Saturday, March 17, 2007

Medical Diagnosis and Software Diagnosis

Interesting article in The New Yorker about how doctors think when they diagnose illness, or to quote the article, "the process by which doctors interpret their patients' symptoms and weigh test results in order to arrive at a diagnosis and a plan of treatment". The author, Jerome Groopman, makes the point that medical school students spend a lot of time memorizing facts, and a lot of time learning applications of those facts, but not a lot of time thinking about how to ensure they make correct diagnoses.

He describes three types of errors. The first is "representativeness", being overly influenced by what is typically true: "[Doctors] fail to consider possibilities that contradicts their mental templates of a disease, and thus attribute symptoms to the wrong cause." The example given was a very fit man who came in complaining of chest pain, but not the pain normally associated with coronary-artery disease; as a result the doctor was assuming that everything was OK, and was surprised when the patient had a heart attack the next day (like every patient discussed in the article, he survived).

The second type is "availability error", "the tendency to judge the likelihood of an event by the ease with which relevant examples come to mind." In the example, a doctor who had recently seen a lot of patients with pneumonia was quick to diagnose a new patient with it, even though she actually had aspirin toxicity. He over-emphasized the symptoms which were associated with pneumonia, and ignored the ones that were not, because pneumonia was the diagnosis that came to mind (the article also mentions that psychologists call this "confirmation bias", "confirming what you expect to find by selectively accepting or ignoring information"; I'll ignore the obvious political comment that could be made here).

The third type is "affective error", making decisions based on what we wish were true. In the example cited, a doctor had failed to perform a particularly embarrassing examination on a patient because he liked him personally, and was hoping that he did not have an infection.

There's an interesting quote about how doctors begin diagnosing patients as soon as they meet them: "Even before they conduct an examination, they are interpreting a patient's appearance...Doctor's theories about what is wrong continue to evolve as they listen to the patient's heart, or press on his liver. But research shows tht most physicians already have in mind two or three possible diagnoses within minutes of meeting a patient, and that they tend to develop their hunches from very incomplete information."

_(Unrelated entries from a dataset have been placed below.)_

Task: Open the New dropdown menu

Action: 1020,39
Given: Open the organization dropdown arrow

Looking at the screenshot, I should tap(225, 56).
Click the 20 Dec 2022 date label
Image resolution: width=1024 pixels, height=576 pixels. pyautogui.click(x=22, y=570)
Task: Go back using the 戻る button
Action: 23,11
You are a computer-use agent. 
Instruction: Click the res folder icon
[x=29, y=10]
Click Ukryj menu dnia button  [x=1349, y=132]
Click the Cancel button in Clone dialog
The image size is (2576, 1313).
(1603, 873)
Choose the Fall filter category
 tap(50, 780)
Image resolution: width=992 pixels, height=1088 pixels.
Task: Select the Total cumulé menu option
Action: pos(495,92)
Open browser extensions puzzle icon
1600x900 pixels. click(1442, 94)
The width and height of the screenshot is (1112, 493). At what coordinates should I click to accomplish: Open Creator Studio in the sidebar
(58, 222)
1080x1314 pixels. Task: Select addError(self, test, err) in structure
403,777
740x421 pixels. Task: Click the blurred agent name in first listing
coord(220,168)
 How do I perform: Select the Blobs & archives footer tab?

What this made me think of is how developers approach debugging software (it also made me think, to a lesser extent, about how we approach interviewing). Although debugging is not the life-or-death situation that medical diagnosis can be, and there are ways in which debugging software can be both harder (computers can't tell you how they feel) and easier (we can look as deeply as we want into a computer), there are some aspects that are remarkably similar (such as "it doesn't happen in my office"). Working in an emergency room with a patient who is in critical condition has some (note that I only said some) of the pressue of working in a build lab trying to figure out why the new build of Windows is crashing in your driver. Programmers do start out with a hypothesis based on the early symptoms reported, and then set about proving or disproving that hypothesis. The mistakes of representativeness, availability errors, and affective errors remind me of mistakes I have made while debugging, for similar reasons.

And I think that the cognitive dimension of debugging has been just as ignored as the cognitive dimension of medical evaluation. The medical school tenet of "see one, do one, teach one" accurately describes the way in which debugging knowledge is learned and passed on by developers. Doctors are starting to look into how doctors think (search for the name "Pat Crosskerry" to find some of this); I wonder if someone has, or will, look into how programmers think.